Nyan's voice startled me when she spoke, using that same commanding tone in a language we all understood. "Go through quickly, I have to be last or it will close. Hurry!"   
We four glanced at each other, and I stepped forward, around Nyan, and slowly pushed my hand through the glowing hole. It didn't feel much different. The air felt a bit thicker than normal, but that was all. I reached in up to my shoulder and sucked in breath as the sudden cold hit my arm from the elbow upwards. The portal had worked. On the other side was the frozen wasteland on Mt. Black. I turned back to my fellow seishi. They were all watching me steadily, waiting for my reaction. I nodded at them, and stepped through entirely.   
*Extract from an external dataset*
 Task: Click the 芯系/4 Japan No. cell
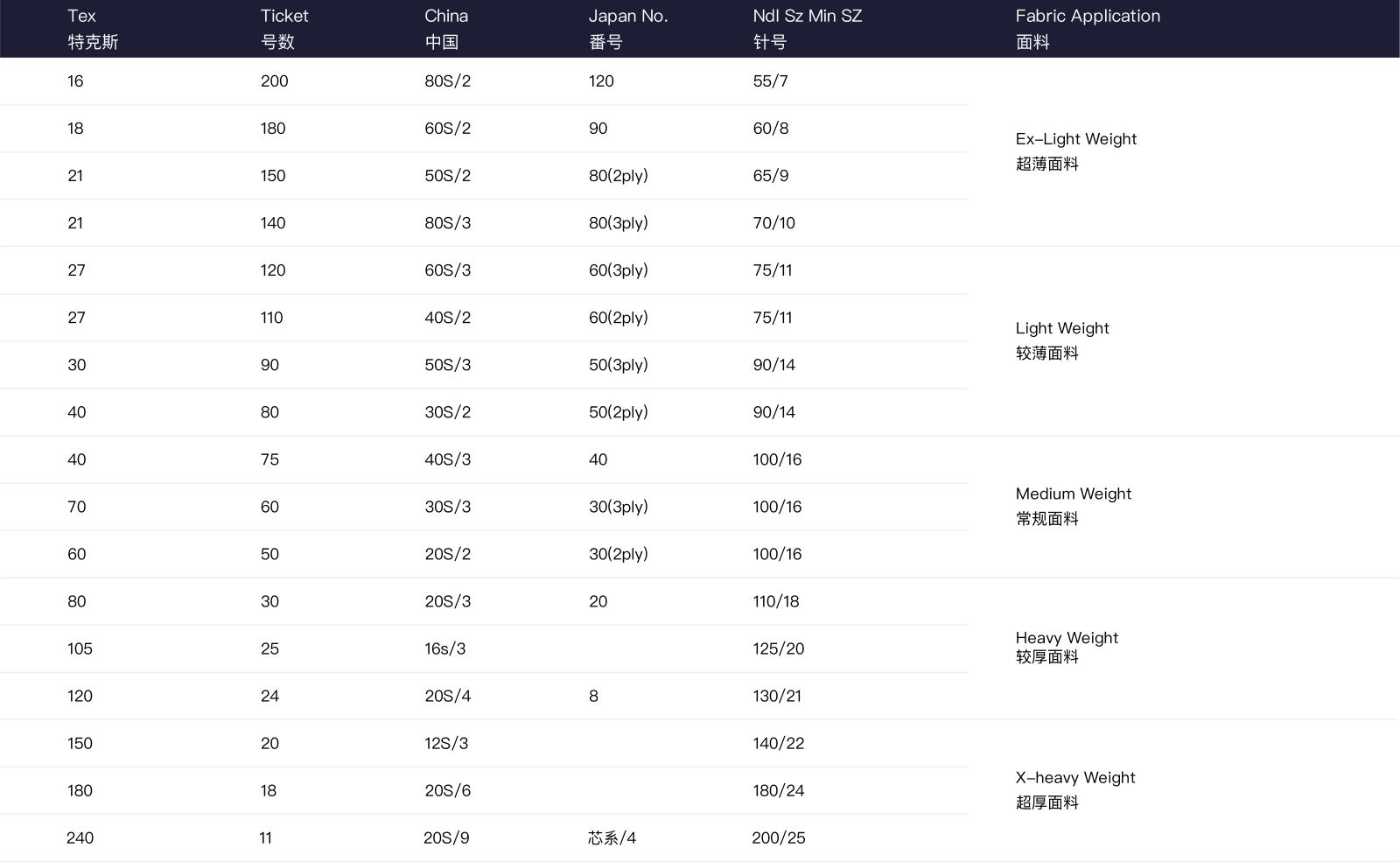[x=612, y=837]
The freezing wind hit me like a thousand knives as my body was freed from the thick air of the portal. I quickly changed my mind about the coat and pulled it tighter around me, cutting off a bit more of the biting wind. I stepped out of the way to give the others room to come through, taking my first look at the land of Hokkan.   
I had never been allowed to journey to the other countries, even before I was the emperor. There was always too great a risk of my being kidnapped, held for ransom, even killed. And once I assumed my duties as emperor, I had been too busy. I had held off the Kutou armies for two years before Miaka came by placing my own troops strategically and always being on guard. What met my eyes as I saw the first thing outside my realm was rocky fields of snow with great boulders sticking randomly through the clean white, and in front of me a great cliff with what seemed to be a closed door in it.   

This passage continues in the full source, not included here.